* **EXERCISE INPUTS**:
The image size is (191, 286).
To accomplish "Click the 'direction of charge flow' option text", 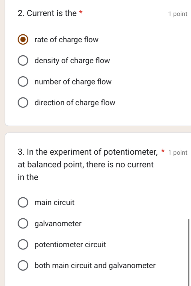I will point(75,103).
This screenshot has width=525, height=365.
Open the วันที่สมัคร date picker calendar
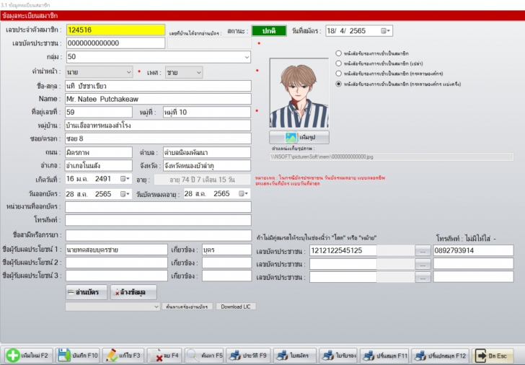(387, 31)
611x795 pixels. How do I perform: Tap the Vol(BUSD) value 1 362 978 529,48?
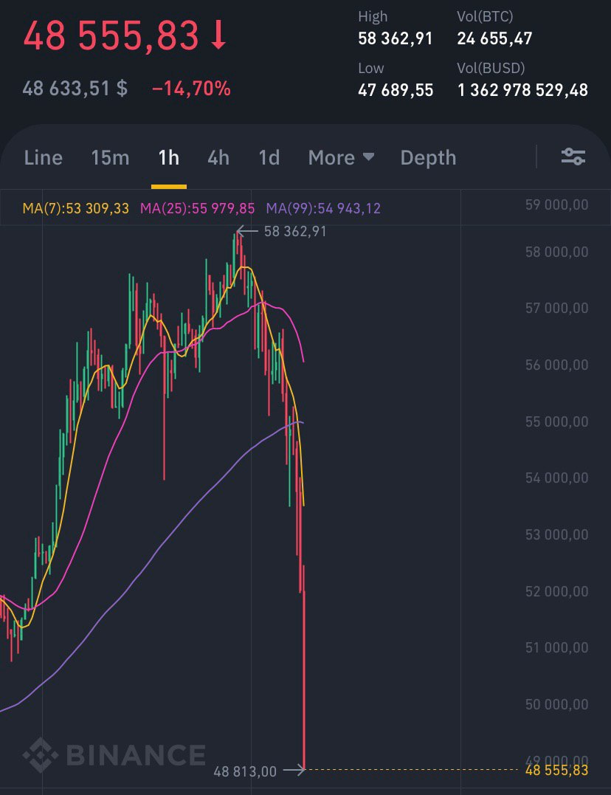[x=522, y=90]
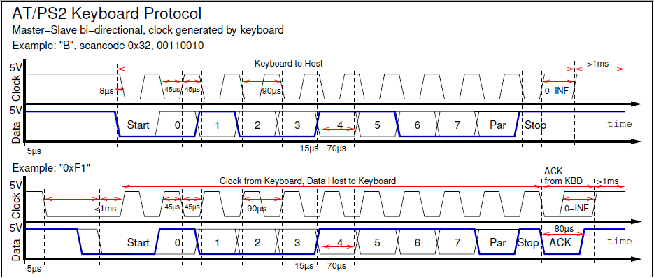Click "Clock from Keyboard, Data Host to Keyboard" label

308,181
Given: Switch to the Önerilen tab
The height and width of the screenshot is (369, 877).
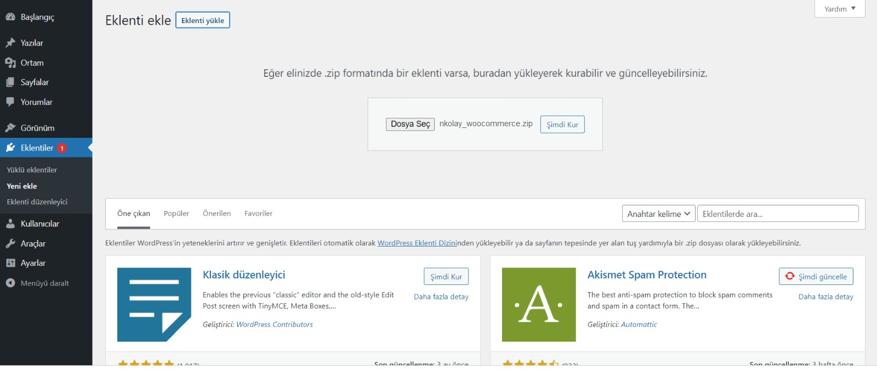Looking at the screenshot, I should click(217, 214).
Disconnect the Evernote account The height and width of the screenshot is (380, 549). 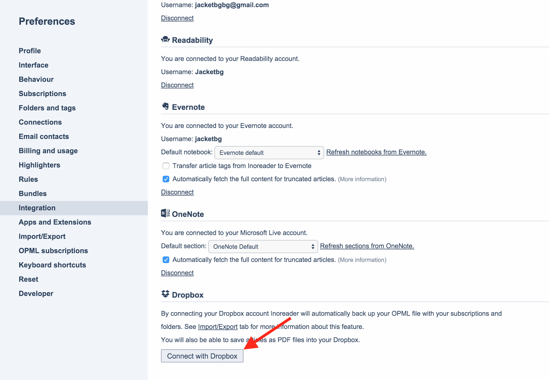pos(177,192)
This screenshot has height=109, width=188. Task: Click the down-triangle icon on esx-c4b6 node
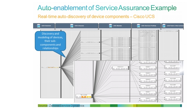pos(173,87)
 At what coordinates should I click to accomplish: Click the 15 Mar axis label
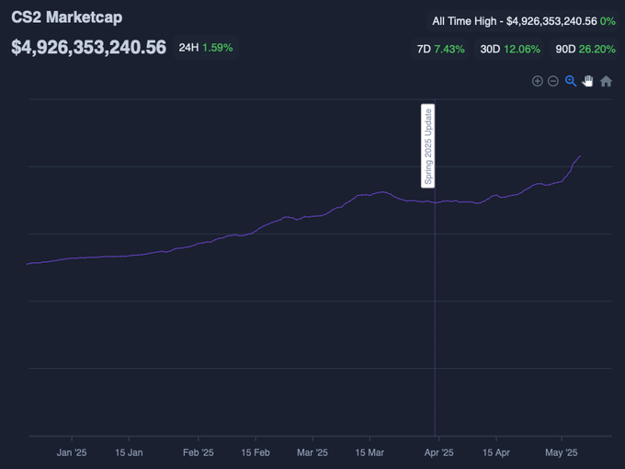click(x=369, y=452)
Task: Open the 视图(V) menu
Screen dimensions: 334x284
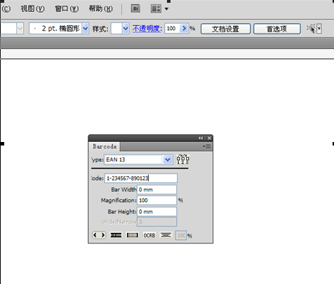Action: pyautogui.click(x=32, y=9)
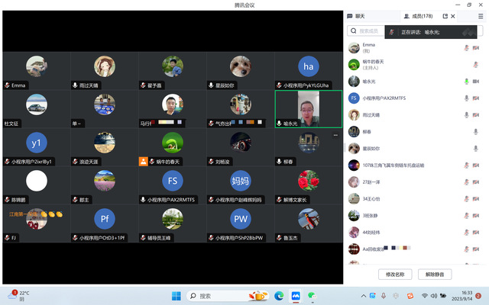Launch Microsoft Edge from the taskbar
Viewport: 489px width, 305px height.
click(278, 295)
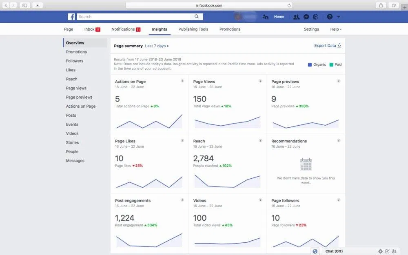The image size is (408, 255).
Task: Toggle Chat from Off to On
Action: click(x=334, y=251)
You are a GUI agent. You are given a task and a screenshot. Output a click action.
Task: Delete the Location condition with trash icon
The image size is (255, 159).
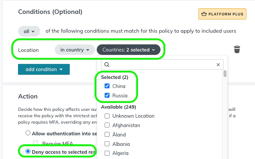tap(237, 49)
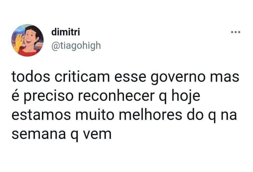The height and width of the screenshot is (172, 253).
Task: Click the word "estamos" in the tweet
Action: click(41, 115)
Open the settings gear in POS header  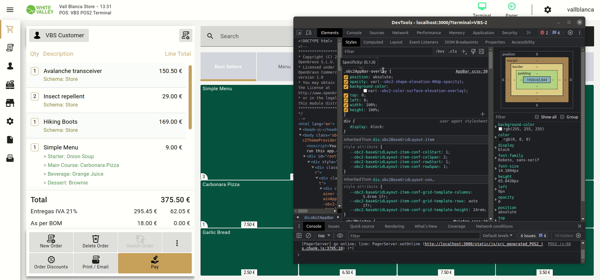coord(547,10)
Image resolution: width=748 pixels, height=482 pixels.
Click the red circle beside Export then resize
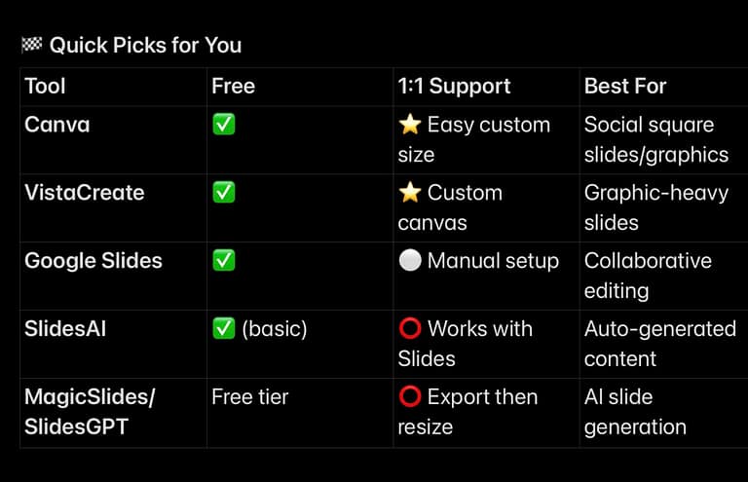pyautogui.click(x=409, y=397)
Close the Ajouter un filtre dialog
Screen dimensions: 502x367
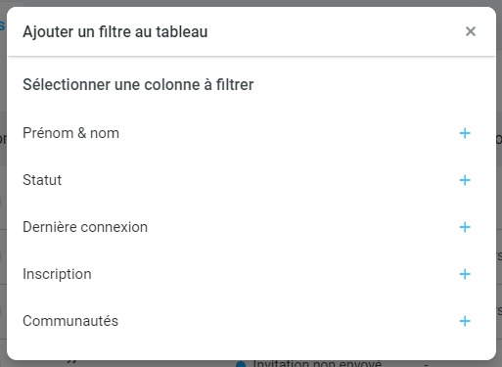[x=471, y=31]
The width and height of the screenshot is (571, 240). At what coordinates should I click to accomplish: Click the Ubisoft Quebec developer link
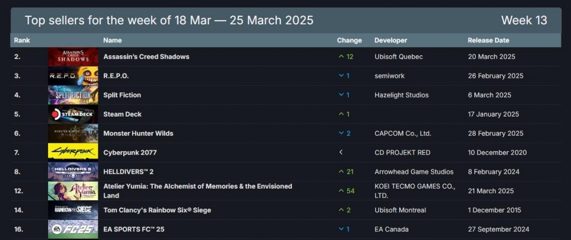399,57
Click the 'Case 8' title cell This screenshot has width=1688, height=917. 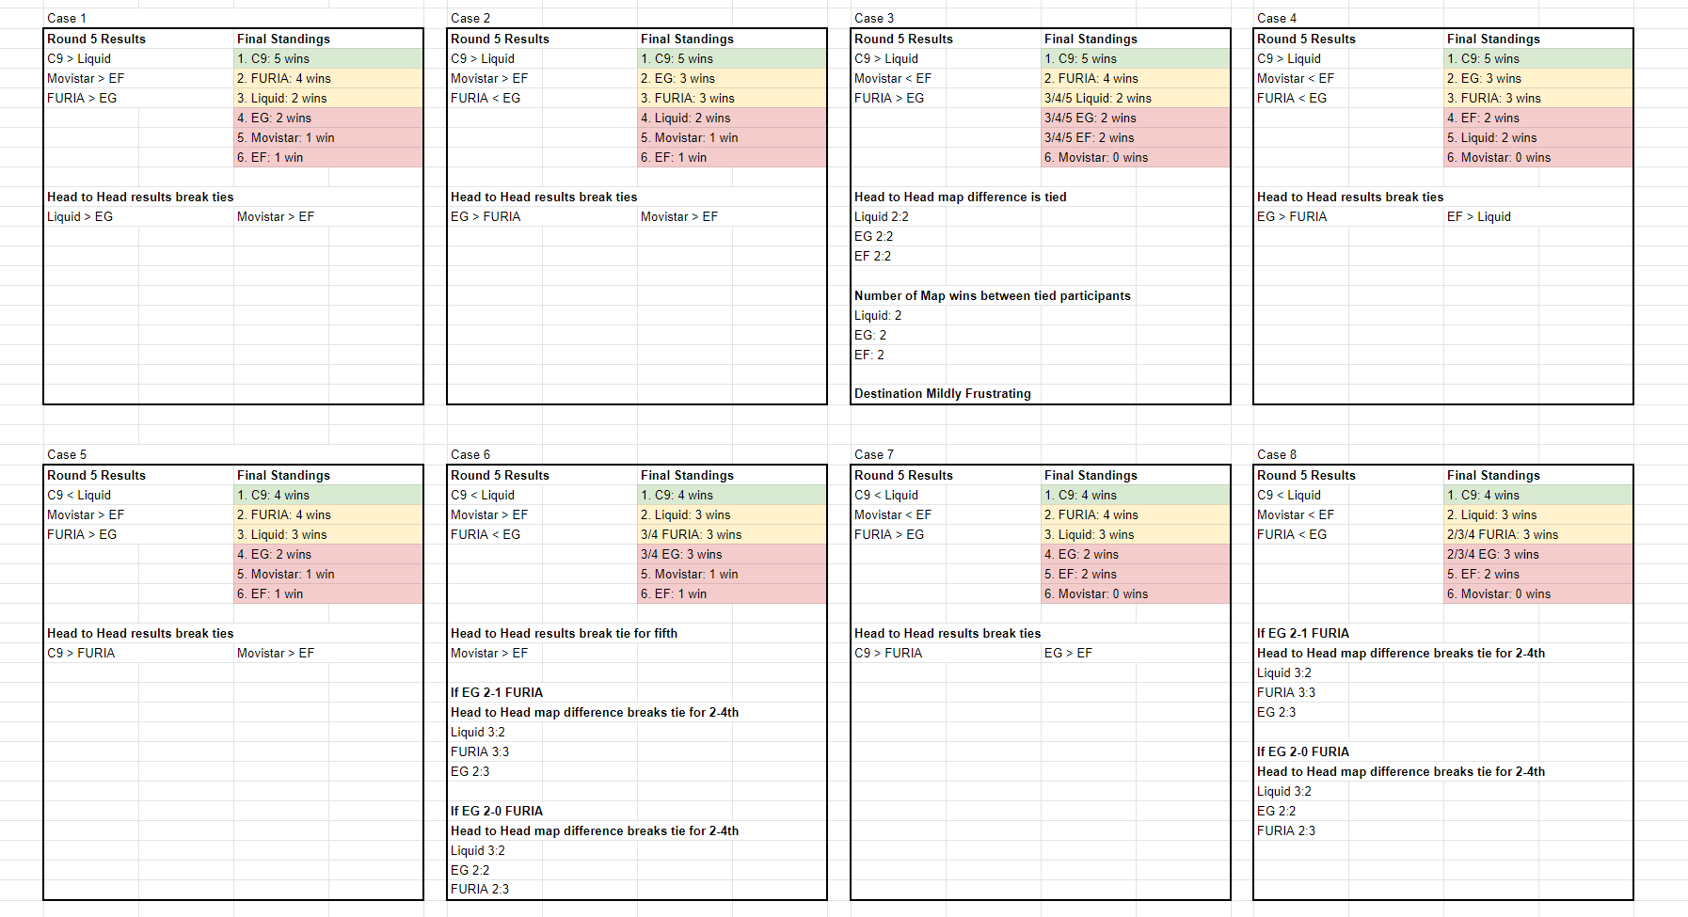point(1276,454)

* **WHAT TO DO**: Please output, exactly as written, the lines above from the one holding "This screenshot has width=525, height=365." through the one holding "Given: Switch to the Önerilen tab", both included, with the pictures omitted.

* **WRITTEN RESPONSE**:
This screenshot has width=525, height=365.
Open the วันที่สมัคร date picker calendar
(387, 31)
611x795 pixels. How do I perform: Tap the Vol(BUSD) value 1 362 978 529,48?
[x=522, y=90]
Click "Clock from Keyboard, Data Host to Keyboard" label

308,181
Given: Switch to the Önerilen tab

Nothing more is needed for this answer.